A university professor in Sweden is under investigation for “anti-feminism” and “transphobia” after he said that there are fundamental differences between men and women which are “biologically founded” and that genders cannot be regarded as “social constructs alone,” reports Academic Rights Watch.

For his transgression, Germund Hesslow – a professor of neuroscience at Lund University – who holds dual PhDs in philosophy and neurophysiology, may lose his job – telling RT that a “full investigation” has been ordered, and that there “have been discussions about trying to stop the lecture or get rid of me, or have someone else give the lecture or not give the lecture at all.”

“If you answer such a question you are under severe time pressure, you have to be extremely brief — and I used wording which I think was completely innocuous, and that apparently the student didn’t,” Hesslow said.

Hesslow was ordered to attend a meeting by Christer Larsson, chairman of the program board for medical education, after a female student complained that Hesslow had a “personal anti-feminist agenda.” He was asked to distance himself from two specific comments; that gay women have a “male sexual orientation” and that the sexual orientation of transsexuals is “a matter of definition.”
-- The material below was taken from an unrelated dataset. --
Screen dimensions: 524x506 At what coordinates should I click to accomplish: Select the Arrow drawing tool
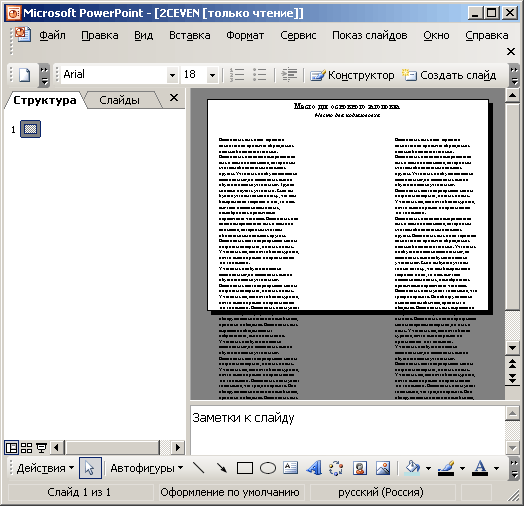pos(222,468)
The student’s complaint reads in part (translated):

I have also heard from senior lecturers that Germund Hesslow at the last lecture expressed himself transfobically. In response to a question of transexuallism, he said something like “sex change is a fly”. Secondly, it is outrageous because there may be students during the lecture who are themselves exposed to transfobin, but also because it may affect how later students in their professional lives meet transgender people. Transpersonals already have a high level of overrepresentation in suicide statistics and there are already major shortcomings in the treatment of transgender in care, should not it be countered? How does this kind of statement coincide with the university’s equal treatment plan? What has this statement given for consequences? What has been done for this to not be repeated? –Academic Rights Watch

After being admonished, Hesslow refused to distance himself from his comments, saying that he had “done enough” already and didn’t have to explain and defend his choice of words.

At some point, one must ask for a sense of proportion among those involved. If it were to become acceptable for students to record lectures in order to find compromising formulations and then involve faculty staff with meetings and long letters, we should let go of the medical education altogether,” Hesslow said in a written reply to Larsson.

He also rejected the accusation that he had a political agenda – stating that his only agenda was to let scientific factnot new social conventions, dictate how he teaches his courses.